En raison d'une incompatibilité avec l'appareil de capture, les images proviennent de l'éditeur.
- Graphismes8/20
On a beau être sur DS, la qualité de la 3D proposée est franchement insuffisante. La console nous a déjà prouvé qu'elle était capable de bien mieux en la matière. Ici, les monstres sont (involontairement) difformes, les environnements pixellisés, les textures hideuses. Bref, ça pique les yeux.
- Jouabilité12/20
La maniabilité du personnage est correcte. Côté interface, c'est mi-figue mi-raisin : les menus sont une véritable usine à gaz, mais le jeu propose une palette de combat bien pensée et bien exploitée, qui permet d'accéder facilement à un objet ou à un pouvoir. A noter que Dungeon Explorer ne propose pas la moindre petite possibilité tactile.
- Durée de vie14/20
L'aventure solo vous tiendra occupé une quinzaine d'heures, ce qui est honnête pour un hack'n slash sur DS. D'autant qu'on a la possibilité de la recommencer en incarnant un autre personnage. A l'appui également, un mode multijoueur bien réalisé qui permet de s'éclater à plusieurs.
- Bande son7/20
L'ambiance sonore est extrêmement décevante. Les thèmes musicaux sont peu inspirés et mal utilisés (il sont parfois en décalage total avec l'ambiance des niveaux traversés). En outre, vous n'entendrez guère plus d'effets sonores que ceux de vos coups : les monstres, notamment, n'ont été dotés d'aucun bruitage.
- Scénario9/20
Le jeu met en avant un background fourre-tout mais assez fouillé, qui ne sert cependant qu'à complexifier inutilement un scénario très classique. La traduction française est quant à elle très inégale, et a visiblement souffert d'une limitation en caractères inhérente à la version japonaise du jeu.

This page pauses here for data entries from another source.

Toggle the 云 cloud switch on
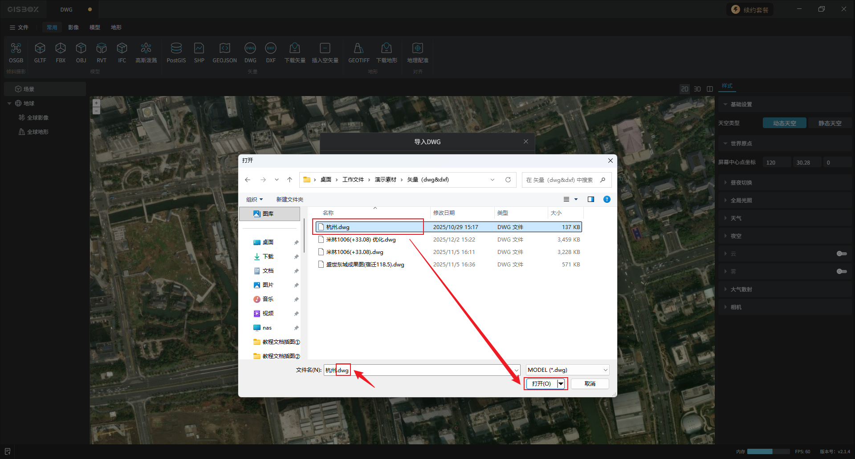This screenshot has height=459, width=855. [x=841, y=254]
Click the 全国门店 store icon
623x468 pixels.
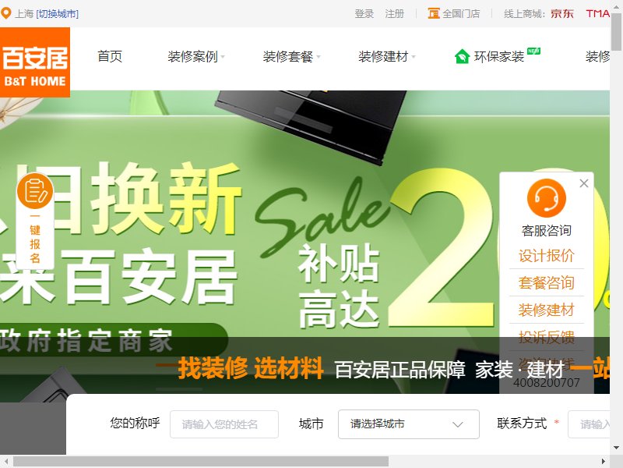(434, 13)
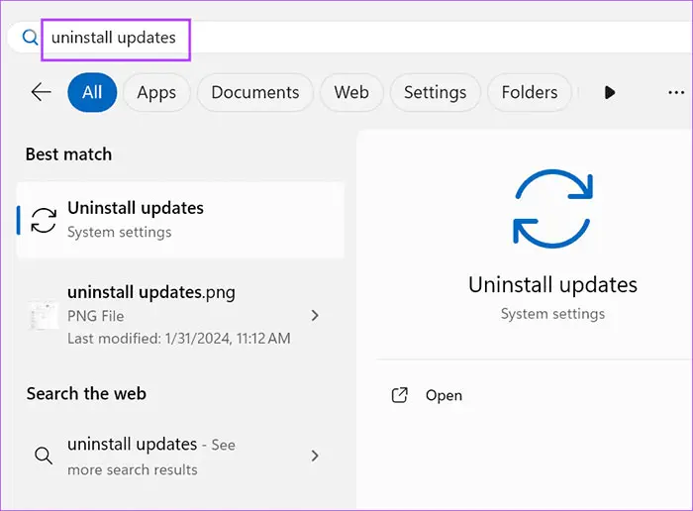Click Open in the preview pane

tap(444, 395)
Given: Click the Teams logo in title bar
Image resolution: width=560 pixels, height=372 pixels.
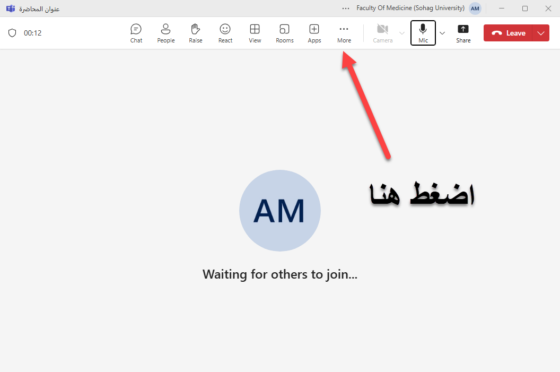Looking at the screenshot, I should pos(11,8).
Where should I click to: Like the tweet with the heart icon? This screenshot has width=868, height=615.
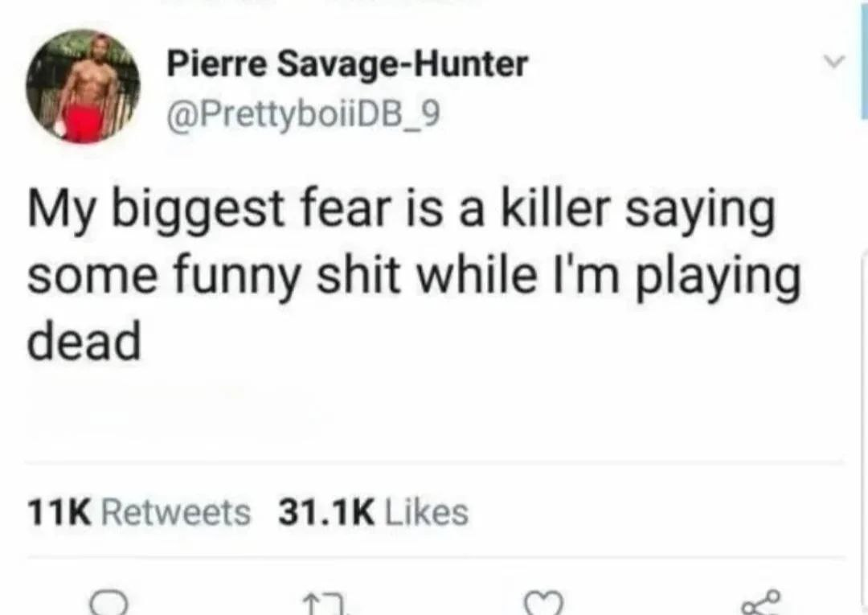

Dungeon Explorer est l'exemple parfait du jeu qu'on ne conseillera qu'à un public très précis : celui des amateurs de hack'n slash en recherche d'un titre de ce type sur DS, et prêts à faire le deuil d'une réalisation décente pour retrouver l'aspect addictif propre au genre. Si vous êtes dans ce cas, foncez, sinon vous feriez bien de passer votre chemin.